The "Acuity" Network Architecture would also enable service providers to offer end-to-end service level agreements (SLAs) for particular services to specific customers, enabling them to generate additional revenue by ensuring consistently high QoS levels across their transport and metro networks.

Acuity will support the IP Multimedia Subsystem (IMS) standard and deliver specific advantages when implementing IMS to support blended lifestyle services that combine voice, data and video capabilities. It will also control non-IMS applications.

The Acuite architecture will leverage the Lucent Ethernet Router family of products (recently acquired as part of a purchase of Riverstone Network assets), the Lucent Base Station Router (announced in February 2006), and the Lucent Multimedia Access Platform (announced in October 2005).

It also employs two new Lucent offerings -- the Universal Packet Mux (UPM), a converged optical/packet transport platform for high-bandwidth multimedia services, and the Lucent Resource Manager, a network element that supports the dynamic control of network resources across data/transport platforms and broadband access nodes.

The Lucent Resource Manager will work in combination with bearer gateway functions distributed at the edges of the network. These two elements will work in tandem to support the dynamic allocation of bandwidth, with the resource manager making the policy decisions and the bearer gateway function, much like a traffic cop, enforcing those decisions by directly controlling the per service/session traffic, based on the policy.

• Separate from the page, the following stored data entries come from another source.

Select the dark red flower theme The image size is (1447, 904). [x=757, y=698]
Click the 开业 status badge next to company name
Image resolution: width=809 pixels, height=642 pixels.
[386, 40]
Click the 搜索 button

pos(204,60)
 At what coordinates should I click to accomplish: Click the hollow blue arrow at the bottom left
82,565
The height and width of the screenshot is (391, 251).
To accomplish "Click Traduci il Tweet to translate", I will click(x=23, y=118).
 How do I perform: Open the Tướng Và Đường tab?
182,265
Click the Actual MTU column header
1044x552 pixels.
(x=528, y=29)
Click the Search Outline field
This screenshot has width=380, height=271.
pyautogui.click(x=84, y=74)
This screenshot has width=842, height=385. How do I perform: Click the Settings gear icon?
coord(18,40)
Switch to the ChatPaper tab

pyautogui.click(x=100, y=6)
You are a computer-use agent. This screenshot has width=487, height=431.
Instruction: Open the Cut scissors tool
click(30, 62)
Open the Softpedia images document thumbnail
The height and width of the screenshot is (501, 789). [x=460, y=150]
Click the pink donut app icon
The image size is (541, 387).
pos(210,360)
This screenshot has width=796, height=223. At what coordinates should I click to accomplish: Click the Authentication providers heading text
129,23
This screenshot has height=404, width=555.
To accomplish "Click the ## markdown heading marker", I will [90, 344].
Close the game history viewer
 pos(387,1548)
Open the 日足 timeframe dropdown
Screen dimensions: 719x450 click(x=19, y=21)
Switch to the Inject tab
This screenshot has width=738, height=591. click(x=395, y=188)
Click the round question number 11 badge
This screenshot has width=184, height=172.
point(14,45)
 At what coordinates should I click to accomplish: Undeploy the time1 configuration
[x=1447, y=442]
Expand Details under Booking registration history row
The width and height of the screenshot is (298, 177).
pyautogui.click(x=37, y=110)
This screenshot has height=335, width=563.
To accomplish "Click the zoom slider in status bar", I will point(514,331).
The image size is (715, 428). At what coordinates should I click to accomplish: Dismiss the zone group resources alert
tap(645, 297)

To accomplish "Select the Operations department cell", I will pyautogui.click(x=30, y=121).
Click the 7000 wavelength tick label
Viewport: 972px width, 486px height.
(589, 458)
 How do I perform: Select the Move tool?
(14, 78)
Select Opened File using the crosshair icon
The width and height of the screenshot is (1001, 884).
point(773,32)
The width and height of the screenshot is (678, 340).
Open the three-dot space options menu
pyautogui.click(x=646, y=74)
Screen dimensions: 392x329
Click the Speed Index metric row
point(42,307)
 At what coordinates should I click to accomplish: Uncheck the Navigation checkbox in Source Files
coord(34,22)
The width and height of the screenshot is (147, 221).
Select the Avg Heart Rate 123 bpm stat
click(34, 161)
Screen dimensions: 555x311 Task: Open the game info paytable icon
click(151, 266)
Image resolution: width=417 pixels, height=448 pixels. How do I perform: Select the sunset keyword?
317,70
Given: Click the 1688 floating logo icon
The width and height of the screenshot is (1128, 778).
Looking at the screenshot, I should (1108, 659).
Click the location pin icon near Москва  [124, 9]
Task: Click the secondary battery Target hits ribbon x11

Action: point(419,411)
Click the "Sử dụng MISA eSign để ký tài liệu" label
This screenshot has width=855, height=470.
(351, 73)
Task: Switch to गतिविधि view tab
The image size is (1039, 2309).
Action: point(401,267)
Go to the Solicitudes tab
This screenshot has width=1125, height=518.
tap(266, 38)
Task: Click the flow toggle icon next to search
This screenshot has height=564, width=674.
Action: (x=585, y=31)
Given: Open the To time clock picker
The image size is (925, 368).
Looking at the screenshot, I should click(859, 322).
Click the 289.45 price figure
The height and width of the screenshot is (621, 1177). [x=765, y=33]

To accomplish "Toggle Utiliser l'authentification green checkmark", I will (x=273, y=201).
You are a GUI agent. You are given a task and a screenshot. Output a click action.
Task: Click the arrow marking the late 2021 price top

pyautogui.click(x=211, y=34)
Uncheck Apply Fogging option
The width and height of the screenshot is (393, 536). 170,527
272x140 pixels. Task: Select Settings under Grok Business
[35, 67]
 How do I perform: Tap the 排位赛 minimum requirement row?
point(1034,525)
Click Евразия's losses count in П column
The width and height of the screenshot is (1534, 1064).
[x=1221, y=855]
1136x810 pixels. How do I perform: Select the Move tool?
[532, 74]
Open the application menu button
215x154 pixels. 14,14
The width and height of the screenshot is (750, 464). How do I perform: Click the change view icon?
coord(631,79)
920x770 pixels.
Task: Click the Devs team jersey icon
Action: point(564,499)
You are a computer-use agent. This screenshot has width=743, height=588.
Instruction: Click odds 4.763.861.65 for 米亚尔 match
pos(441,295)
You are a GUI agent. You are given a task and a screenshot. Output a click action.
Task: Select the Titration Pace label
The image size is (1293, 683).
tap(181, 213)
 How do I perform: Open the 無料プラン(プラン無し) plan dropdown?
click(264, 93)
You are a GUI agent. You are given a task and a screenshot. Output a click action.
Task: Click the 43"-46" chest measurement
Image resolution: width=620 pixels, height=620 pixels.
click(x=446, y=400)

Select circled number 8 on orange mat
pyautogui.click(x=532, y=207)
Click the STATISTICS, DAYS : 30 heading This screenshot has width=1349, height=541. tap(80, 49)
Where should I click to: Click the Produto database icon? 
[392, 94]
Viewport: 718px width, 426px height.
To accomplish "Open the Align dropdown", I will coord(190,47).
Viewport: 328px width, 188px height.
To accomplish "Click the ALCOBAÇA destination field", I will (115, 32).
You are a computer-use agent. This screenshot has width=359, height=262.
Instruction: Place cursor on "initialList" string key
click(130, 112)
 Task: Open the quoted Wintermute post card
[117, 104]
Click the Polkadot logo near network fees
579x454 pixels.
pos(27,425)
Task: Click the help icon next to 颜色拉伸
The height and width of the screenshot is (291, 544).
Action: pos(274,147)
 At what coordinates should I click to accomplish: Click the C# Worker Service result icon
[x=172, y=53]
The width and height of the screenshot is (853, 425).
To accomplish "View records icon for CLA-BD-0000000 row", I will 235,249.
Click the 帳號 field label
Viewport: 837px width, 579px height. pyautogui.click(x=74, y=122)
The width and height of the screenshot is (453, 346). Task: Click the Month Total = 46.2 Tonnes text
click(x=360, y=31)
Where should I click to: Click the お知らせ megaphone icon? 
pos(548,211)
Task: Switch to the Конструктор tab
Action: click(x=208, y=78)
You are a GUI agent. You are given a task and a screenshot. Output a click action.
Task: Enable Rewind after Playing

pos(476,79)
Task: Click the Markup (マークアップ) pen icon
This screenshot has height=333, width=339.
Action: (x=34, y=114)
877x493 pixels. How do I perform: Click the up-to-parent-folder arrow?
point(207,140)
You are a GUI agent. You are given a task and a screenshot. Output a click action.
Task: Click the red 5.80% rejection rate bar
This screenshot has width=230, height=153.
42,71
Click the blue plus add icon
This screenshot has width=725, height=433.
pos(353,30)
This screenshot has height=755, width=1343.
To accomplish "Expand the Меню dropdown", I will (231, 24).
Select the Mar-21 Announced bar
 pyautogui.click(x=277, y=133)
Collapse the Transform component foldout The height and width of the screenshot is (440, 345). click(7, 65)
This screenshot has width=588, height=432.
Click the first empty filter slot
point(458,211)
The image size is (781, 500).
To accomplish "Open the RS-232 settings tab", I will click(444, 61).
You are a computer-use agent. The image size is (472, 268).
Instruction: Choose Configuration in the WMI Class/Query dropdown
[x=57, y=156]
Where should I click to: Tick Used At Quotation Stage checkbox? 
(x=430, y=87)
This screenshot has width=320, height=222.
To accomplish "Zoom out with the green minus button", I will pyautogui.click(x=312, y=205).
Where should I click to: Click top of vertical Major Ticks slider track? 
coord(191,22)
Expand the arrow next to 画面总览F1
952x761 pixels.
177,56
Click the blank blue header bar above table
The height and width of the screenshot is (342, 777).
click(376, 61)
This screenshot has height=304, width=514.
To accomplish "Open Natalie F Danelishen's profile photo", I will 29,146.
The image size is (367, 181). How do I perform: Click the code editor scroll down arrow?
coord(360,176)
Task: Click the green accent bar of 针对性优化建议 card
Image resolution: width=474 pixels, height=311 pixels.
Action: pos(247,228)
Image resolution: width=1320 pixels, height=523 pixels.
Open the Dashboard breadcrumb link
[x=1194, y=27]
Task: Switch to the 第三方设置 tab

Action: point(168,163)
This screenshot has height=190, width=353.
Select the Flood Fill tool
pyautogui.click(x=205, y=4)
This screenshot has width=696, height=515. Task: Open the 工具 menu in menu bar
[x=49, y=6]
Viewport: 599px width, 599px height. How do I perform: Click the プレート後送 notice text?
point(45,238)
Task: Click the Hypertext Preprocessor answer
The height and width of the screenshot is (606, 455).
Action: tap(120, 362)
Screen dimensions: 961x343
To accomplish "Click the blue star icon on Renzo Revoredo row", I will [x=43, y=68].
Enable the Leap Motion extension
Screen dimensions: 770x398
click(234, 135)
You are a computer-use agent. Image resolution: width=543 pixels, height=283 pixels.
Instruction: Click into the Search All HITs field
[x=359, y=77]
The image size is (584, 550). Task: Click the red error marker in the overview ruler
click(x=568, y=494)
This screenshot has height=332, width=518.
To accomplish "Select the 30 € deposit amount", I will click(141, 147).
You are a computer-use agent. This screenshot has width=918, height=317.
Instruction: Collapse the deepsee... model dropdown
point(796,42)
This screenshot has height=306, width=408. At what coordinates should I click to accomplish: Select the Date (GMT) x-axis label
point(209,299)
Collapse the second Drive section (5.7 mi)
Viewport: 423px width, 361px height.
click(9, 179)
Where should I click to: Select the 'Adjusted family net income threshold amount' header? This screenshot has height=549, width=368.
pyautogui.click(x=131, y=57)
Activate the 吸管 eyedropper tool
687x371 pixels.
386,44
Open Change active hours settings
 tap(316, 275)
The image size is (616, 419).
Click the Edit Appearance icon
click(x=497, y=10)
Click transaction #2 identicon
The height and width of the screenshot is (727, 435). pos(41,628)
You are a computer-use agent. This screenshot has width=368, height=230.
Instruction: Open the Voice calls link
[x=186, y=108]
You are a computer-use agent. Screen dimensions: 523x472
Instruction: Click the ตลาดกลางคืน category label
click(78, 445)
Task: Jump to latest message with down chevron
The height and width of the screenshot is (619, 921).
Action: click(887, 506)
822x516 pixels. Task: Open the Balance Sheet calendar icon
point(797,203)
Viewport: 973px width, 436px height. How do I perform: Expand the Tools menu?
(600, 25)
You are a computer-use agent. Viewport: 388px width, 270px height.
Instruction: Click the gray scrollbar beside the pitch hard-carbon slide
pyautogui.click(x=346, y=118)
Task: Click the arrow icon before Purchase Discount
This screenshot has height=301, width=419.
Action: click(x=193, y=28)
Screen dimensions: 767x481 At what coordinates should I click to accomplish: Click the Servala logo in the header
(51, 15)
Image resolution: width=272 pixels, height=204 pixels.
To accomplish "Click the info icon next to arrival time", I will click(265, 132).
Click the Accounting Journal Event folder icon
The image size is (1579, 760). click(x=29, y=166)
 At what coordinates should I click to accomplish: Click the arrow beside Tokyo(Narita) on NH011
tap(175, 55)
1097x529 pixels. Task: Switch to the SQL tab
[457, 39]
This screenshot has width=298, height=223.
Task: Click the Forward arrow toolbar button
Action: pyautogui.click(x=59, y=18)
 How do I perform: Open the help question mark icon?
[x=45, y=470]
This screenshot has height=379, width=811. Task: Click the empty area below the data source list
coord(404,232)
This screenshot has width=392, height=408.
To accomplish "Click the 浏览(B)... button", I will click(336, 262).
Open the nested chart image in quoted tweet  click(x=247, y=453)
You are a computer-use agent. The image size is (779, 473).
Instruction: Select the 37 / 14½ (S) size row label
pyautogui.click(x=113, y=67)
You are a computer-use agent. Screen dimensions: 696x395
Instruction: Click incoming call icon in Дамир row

  • In October 2005, Lucent Technologies unveiled its Multimedia Access Platform, an IP-based traffic aggregator designed for high-bandwidth video/IPTV, VoIP and multimedia services delivered over DSL fiber to the home or premise (FTTx), and/or WiMAX networks. The platform is expected to enter customer trials in the first half of 2006. Lucent is positioning the platform as a key product in its broadband access portfolio and IP Multimedia Subsystem (IMS) solution. Various configurations will be offered for large- and small-scale Central Office, remote, and greenfield networks.

    The single frame Multimedia Access Platform is based on the Advanced Telecommunications Computing Architecture (AdvancedTCA) and an open, Linux software foundation. It will support a range of access blades, including , including ADSL2+, VDSL2, IEEE 802.3ah Ethernet Passive Optical Networking (EPON), ITU G.984.x Gigabit Ethernet PON (GPON) at varying upstream and downstream line rates, point-to-point Ethernet and WiMAX (based on the IEEE's 802.16e standard).

    Lucent said the platform's blade architecture will allow service providers to integrate additional capabilities or expand capacity easily by adding new cards. The Multimedia Access Platform offers up to 10 Gigabits per slot on the IP/Ethernet backplane and a full suite of Layer 2, Layer 3 and advanced packet processing capabilities, including multicasting for video, QoS/CoS, VLANs, ACLs, and security for multimedia network requirements. The platform is also IPv6 capable.

    The Multimedia Access Platform will also be integrated with an IMS control layer, enabling advanced application control via SIP. This capability could be used for IMS-to-IPTV interworking.